■ YOUR ASSIGNMENT
Every line from the one that contains "Contact (486, 41)" to the end of the records must be restated word for word. No other line belongs in the answer.

■ INFORMATION PROVIDED
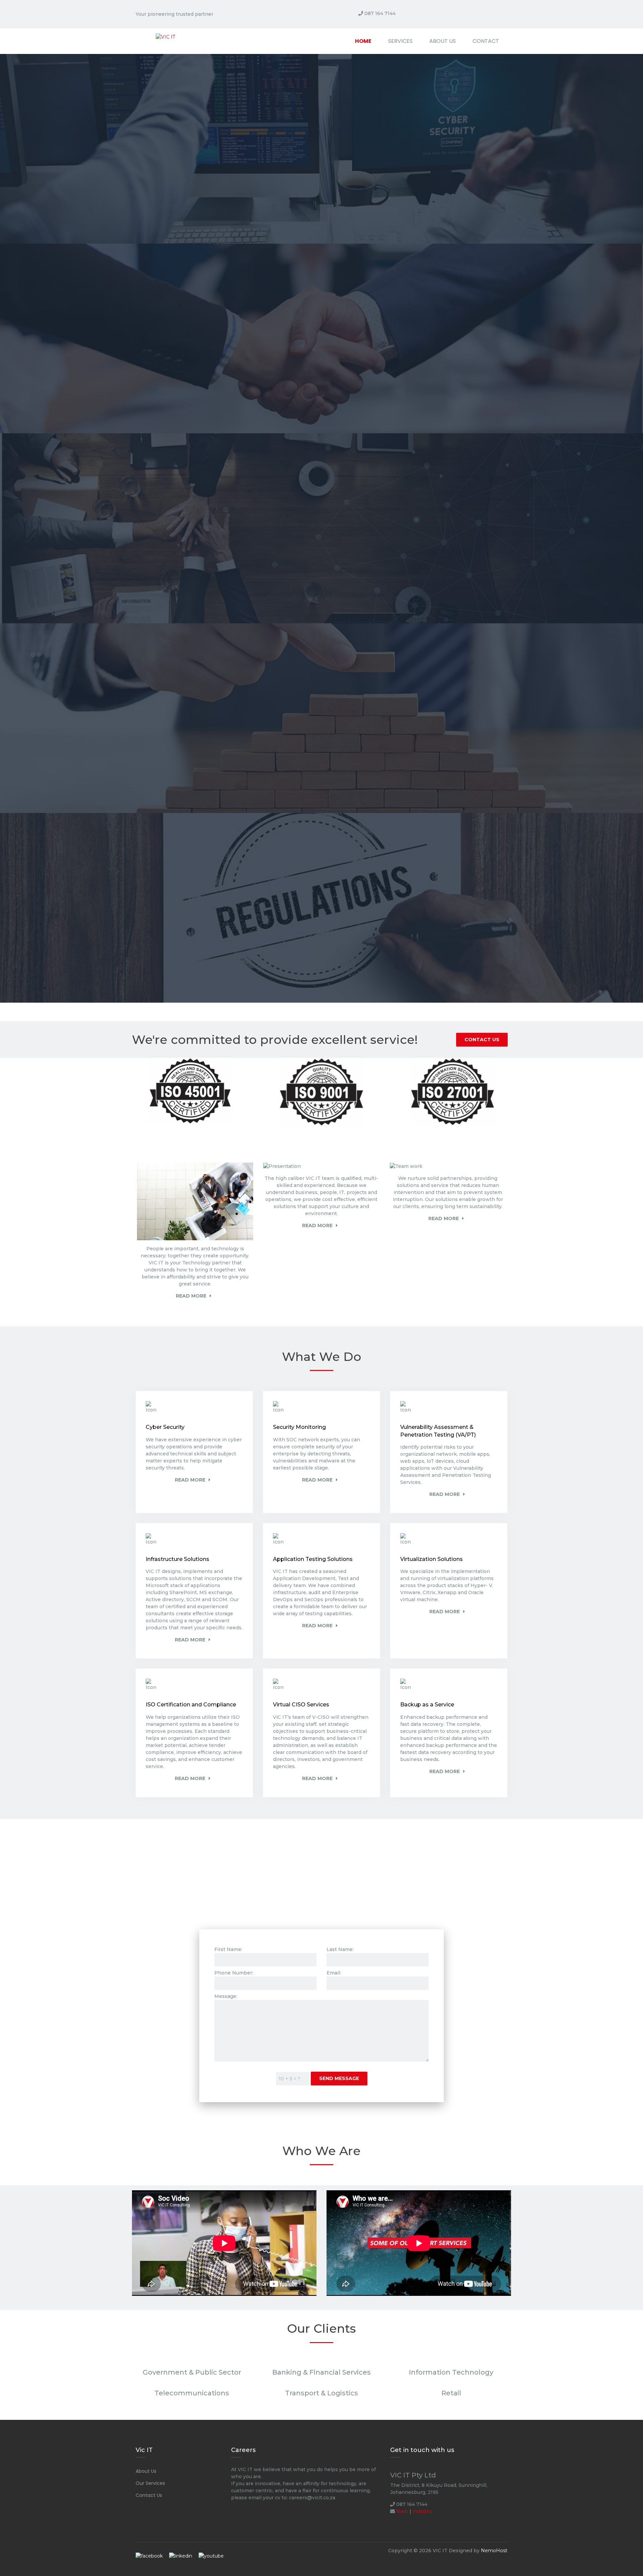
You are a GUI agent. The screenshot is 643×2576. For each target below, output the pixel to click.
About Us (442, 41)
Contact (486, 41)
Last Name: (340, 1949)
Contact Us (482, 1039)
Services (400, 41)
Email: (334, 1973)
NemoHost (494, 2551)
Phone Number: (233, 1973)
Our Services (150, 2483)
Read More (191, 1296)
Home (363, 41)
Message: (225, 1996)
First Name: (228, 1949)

■ FINAL ANSWER
Contact (486, 41)
Last Name: (340, 1949)
Contact Us (482, 1039)
Services (400, 41)
Email: (334, 1973)
NemoHost (494, 2551)
Phone Number: (233, 1973)
Our Services (150, 2483)
Read More (191, 1296)
Home (363, 41)
Message: (225, 1996)
First Name: (228, 1949)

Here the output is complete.